- Born: December 17, 1955 San Diego, California, US
- Died: November 5, 2002 (aged 46)
- Education: University of Texas in Austin (Ph.D., December 1984)
- Awards: 2002 College of Saint Benedict Teacher/Scholar Award
- Scientific career
- Fields: Evolutionary psychology, ethology
- Institutions: College of Saint Benedict, University of Queensland
- Thesis: The Relationship between Cultural Success and Biological Success: A Sociobiological Analysis of Marriage and Fertility Patterns in Nineteenth Century Mormon Utah (1984)

= Linda Mealey =

Evolutionary psychologist and professor

Linda Jeanne Mealey (December 17, 1955 in San Diego, California – November 5, 2002) was an American evolutionary psychologist and professor at the College of Saint Benedict.

==Biography==
Mealey was born in San Diego, California on December 17, 1955, and grew up mainly in Cincinnati, Ohio. She received her Ph.D. from the University of Texas at Austin in December 1984. She joined the faculty of the College of Saint Benedict in 1985 as an assistant professor, and became an associate professor there in 1991. She was affiliated with the University of Queensland's School of Psychology from 1996 to 1998, and remained an adjunct professor there until her death from cancer in 2002.

==Research==
Mealey's research into evolutionary psychology examined factors such as the attractiveness of symmetrical human faces and potential evolutionary explanations for sociopathy.

==Professional affiliations and awards==
Mealey was a member of about 16 professional societies during her career. She served as president of the International Society for Human Ethology, and was also a counselor for the Human Behavior and Evolution Society. In 2002, she received the College of Saint Benedict's Teacher/Scholar Award, which was subsequently renamed the Linda Mealey Teacher/Scholar Award after her death.

* RECORDED DATA *

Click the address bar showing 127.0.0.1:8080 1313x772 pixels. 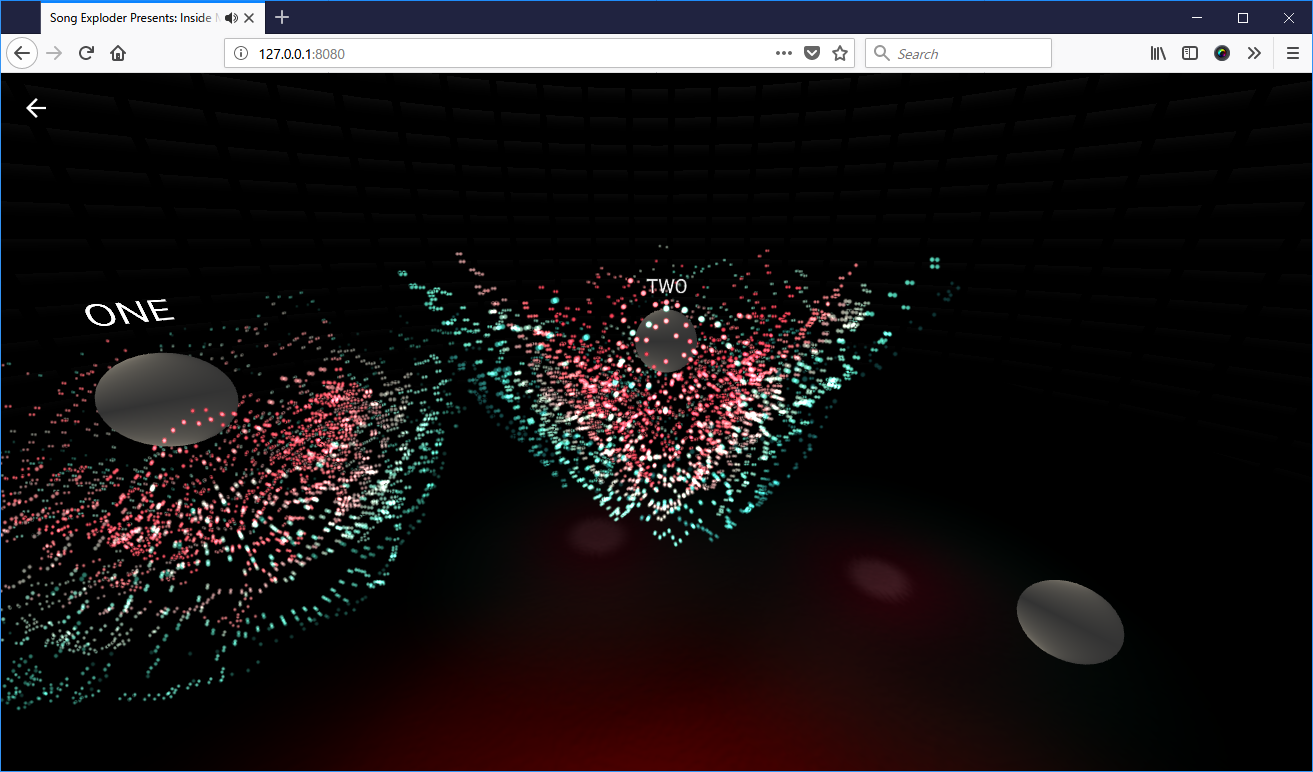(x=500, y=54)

---

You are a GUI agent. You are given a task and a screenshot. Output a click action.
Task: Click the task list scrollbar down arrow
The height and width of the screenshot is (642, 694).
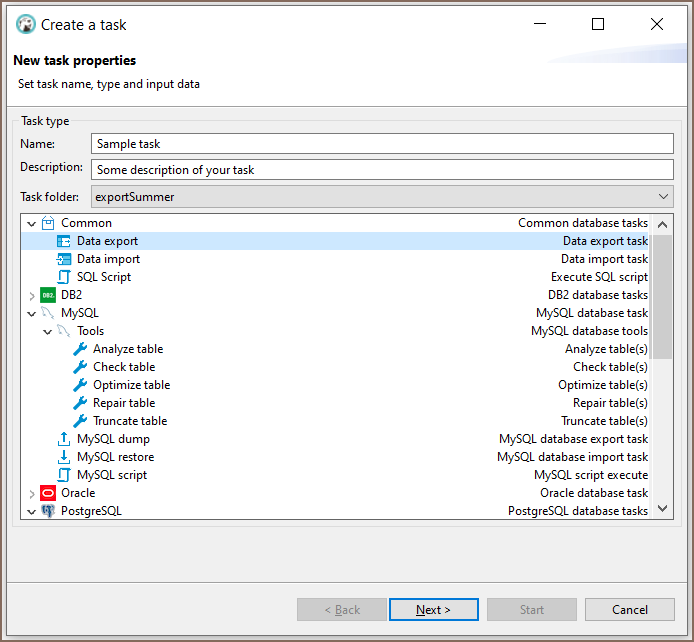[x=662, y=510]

...

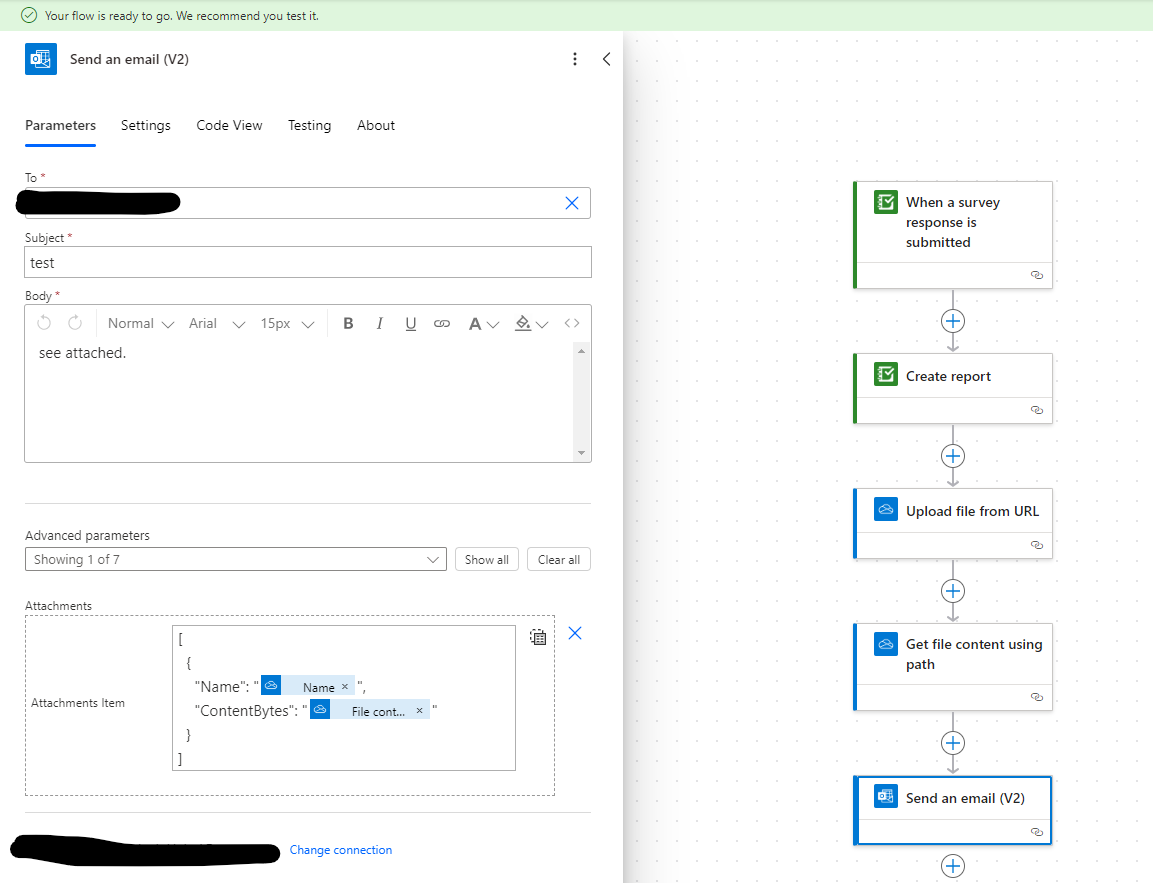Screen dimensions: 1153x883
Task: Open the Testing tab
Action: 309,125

* TO DO *
[a] According to the Linda Mealey biography, in what year did Mealey become an associate professor at the College of Saint Benedict?
[b] Please quote the stretch of the Linda Mealey biography from "- Awards: 2002" through "of Saint Benedict.".
[c] Using the Linda Mealey biography, explain why Mealey's adjunct professorship at the University of Queensland ended.

* SOLVED TASKS *
[a] 1991

[b]
- Awards: 2002 College of Saint Benedict Teacher/Scholar Award
- Scientific career
- Fields: Evolutionary psychology, ethology
- Institutions: College of Saint Benedict, University of Queensland
- Thesis: The Relationship between Cultural Success and Biological Success: A Sociobiological Analysis of Marriage and Fertility Patterns in Nineteenth Century Mormon Utah (1984)

= Linda Mealey =

Evolutionary psychologist and professor

Linda Jeanne Mealey (December 17, 1955 in San Diego, California – November 5, 2002) was an American evolutionary psychologist and professor at the College of Saint Benedict.

[c] She remained an adjunct professor at the University of Queensland until her death from cancer in 2002, so her death ended the appointment.